There's plenty that will be suggested that won't do a thing to alleviate the underlying problem

There's plenty that will be suggested that won't do a thing to alleviate the underlying problem. These include:

  • Bed rest - you'd have to look long and hard to find even one doctor who today recommends 'plenty of bed rest'. Latest research suggests the very opposite. Plenty of appropriate activity - which is usually gentle but constant - will do more to ease back pain than bed rest. As many instances of back pain are self-limiting anyway, examples in the past of where bed rest seemed to help were, in fact, nothing more than a coincidence. The patient would have got better anyway, but happened to spend the intervening weeks in bed. In fact, in these cases the back pain would have probably cleared far quicker had the patient been up and about.

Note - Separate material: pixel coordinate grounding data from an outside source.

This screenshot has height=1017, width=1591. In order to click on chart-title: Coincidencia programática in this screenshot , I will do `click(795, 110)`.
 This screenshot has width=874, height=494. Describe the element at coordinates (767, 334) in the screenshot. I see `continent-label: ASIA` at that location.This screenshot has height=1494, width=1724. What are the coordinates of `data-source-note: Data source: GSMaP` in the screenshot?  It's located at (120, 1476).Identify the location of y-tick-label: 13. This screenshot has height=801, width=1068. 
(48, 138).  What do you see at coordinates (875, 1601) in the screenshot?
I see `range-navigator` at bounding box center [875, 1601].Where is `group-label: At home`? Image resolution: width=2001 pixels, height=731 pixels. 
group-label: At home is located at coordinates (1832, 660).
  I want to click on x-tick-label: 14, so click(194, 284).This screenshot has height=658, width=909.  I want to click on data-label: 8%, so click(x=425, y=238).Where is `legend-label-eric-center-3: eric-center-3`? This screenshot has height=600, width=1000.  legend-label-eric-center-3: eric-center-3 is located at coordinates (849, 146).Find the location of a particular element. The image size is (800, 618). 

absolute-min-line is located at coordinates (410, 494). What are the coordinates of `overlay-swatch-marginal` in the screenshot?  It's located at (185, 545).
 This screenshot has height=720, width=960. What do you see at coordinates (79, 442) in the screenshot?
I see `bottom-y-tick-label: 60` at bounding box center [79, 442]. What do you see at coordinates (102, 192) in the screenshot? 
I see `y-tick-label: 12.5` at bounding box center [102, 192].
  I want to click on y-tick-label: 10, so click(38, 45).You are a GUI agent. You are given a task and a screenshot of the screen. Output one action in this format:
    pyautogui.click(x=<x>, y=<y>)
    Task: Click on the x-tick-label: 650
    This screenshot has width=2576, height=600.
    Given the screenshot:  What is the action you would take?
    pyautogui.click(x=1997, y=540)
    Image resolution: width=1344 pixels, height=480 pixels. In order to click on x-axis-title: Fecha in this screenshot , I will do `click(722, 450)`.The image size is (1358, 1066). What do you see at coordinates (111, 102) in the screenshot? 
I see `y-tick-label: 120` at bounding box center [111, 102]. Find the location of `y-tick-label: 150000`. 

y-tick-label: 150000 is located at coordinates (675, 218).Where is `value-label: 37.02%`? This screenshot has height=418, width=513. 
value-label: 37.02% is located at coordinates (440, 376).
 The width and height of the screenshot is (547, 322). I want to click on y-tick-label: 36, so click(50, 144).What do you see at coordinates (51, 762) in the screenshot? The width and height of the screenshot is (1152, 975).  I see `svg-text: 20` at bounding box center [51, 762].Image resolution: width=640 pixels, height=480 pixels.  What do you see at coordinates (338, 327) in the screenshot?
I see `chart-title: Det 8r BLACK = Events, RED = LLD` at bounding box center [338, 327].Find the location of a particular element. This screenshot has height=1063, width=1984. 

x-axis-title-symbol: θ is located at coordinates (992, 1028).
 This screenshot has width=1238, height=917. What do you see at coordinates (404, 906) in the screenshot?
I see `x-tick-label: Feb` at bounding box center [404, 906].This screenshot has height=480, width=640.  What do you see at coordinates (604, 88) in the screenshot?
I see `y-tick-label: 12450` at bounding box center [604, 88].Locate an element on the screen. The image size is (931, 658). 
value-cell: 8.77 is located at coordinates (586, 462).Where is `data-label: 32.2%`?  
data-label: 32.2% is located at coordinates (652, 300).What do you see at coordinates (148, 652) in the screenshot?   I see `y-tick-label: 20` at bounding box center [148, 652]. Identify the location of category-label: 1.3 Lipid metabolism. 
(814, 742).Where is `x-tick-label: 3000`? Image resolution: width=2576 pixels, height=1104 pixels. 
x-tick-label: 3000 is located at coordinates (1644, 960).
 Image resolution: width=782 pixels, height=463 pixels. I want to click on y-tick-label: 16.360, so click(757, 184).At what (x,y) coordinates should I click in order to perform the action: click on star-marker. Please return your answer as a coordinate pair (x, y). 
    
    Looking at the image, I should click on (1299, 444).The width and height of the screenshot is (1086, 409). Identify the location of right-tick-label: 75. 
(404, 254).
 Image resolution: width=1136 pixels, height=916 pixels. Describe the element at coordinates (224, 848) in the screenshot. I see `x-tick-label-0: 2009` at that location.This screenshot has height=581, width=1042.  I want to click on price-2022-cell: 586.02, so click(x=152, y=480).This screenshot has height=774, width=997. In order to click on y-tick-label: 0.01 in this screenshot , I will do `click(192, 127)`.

  • Analgesics - these are painkillers, which may well be prescribed by the doctor, and if the pain is bad, take them! However, keep in mind that the sudden disappearance of pain doesn't mean the back has suddenly got better. In fact, you're more likely to cause further damage to the back if you can no longer feel the twinges. Still, only a sadist would deny analgesics to someone in pain.
  • Antidepressants - this may seem a strange drug to take for back pain, but many cases are caused by stress and depression. However, most studies agree that antidepressants are rarely the answer, unless the patient is severely depressed and might harm himself. Otherwise, the 'talking therapies', such as counselling and bio-feedback, are far more effective, and without nasty side effects, while the herb St John's wort is effective in cases of mild depression.
  • Traction - this is another long-term standby. Sadly, like so much that it is offered by medicine, it doesn't do much to help. One recent trial found that it was neither good nor bad, a view that's not echoed by osteopaths, who believe that traction can be positively harmful, and may exacerbate any muscle tears.
  • Corsets - one of the major causes of a bad back is a weakening of the muscle groups that support the back. While a corset may ease the symptoms, it's clearly doing nothing to strengthen the muscles. This can be achieved only through exercise, without a corset.
  • Trigger point and ligament injections - these enjoyed a short burst of popularity as the next best thing. Various studies have demonstrated that injections - and it doesn't matter what it is being injected - has little or no beneficial effect.
  • Surgery - this is a complete 'no-no' in almost every case of back problems. Eminent orthopaedic surgeon Dr William Kirkaldy-Willis reckoned that surgery was appropriate in just 5 per cent of patients with back problems, even those with disc herniations. Despite this, many surgeons still favour spinal fusion for chronic low back pain. A knock-out blow was delivered by the Cochrane review five years ago, which concluded after a meta-analysis of earlier trials that there was little merit in the procedure. It's a view that has been echoed by studies ever since. Researchers from the Nuffield Orthopaedic Centre in Oxford have discovered that fusion surgery offers no benefits over rehabilitation. In other words gentle exercise is just as good as surgery, but without all the pain and inconvenience.